RNN Cell API

Warning

This package is currently experimental and may change in the near future.

Overview

The rnn module includes the recurrent neural network (RNN) cell APIs, a suite of tools for building an RNN’s symbolic graph.

Note

The rnn module offers higher-level interface while symbol.RNN is a lower-level interface. The cell APIs in rnn module are easier to use in most cases.

The rnn module

Cell interfaces

BaseRNNCell.__call__
BaseRNNCell.unroll
BaseRNNCell.reset
BaseRNNCell.begin_state
BaseRNNCell.unpack_weights
BaseRNNCell.pack_weights

When working with the cell API, the precise input and output symbols depend on the type of RNN you are using. Take Long Short-Term Memory (LSTM) for example:

import mxnet as mx
# Shape of 'step_data' is (batch_size,).
step_input = mx.symbol.Variable('step_data')
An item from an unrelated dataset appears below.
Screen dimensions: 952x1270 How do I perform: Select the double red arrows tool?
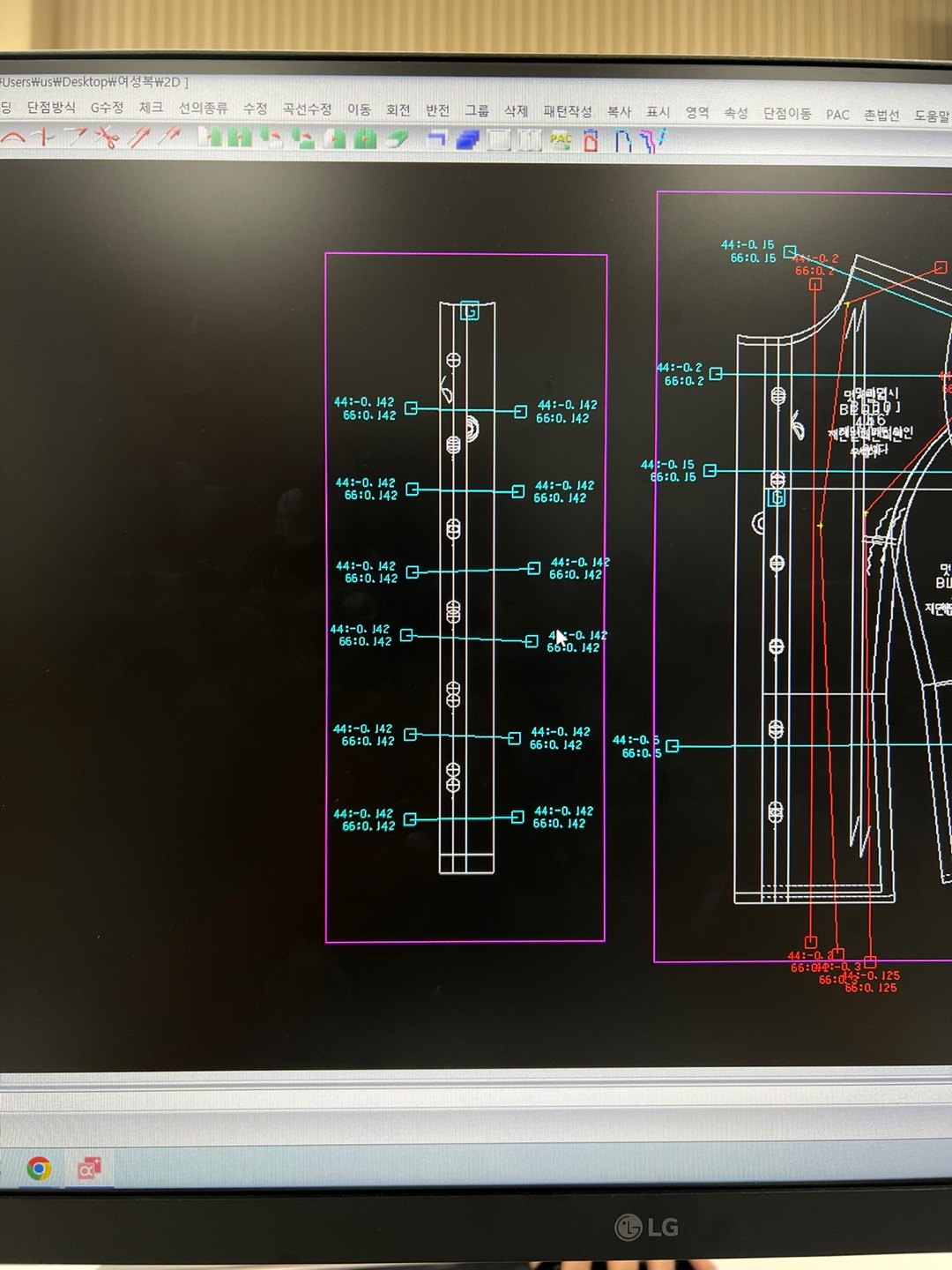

# First we embed our raw input data to be used as LSTM's input.
embedded_step = mx.symbol.Embedding(data=step_input, \
                                    input_dim=input_dim, \
                                    output_dim=embed_dim)

# Then we create an LSTM cell.
lstm_cell = mx.rnn.LSTMCell(num_hidden=50)
# Initialize its hidden and memory states.
# 'begin_state' method takes an initialization function, and uses 'zeros' by default.
begin_state = lstm_cell.begin_state()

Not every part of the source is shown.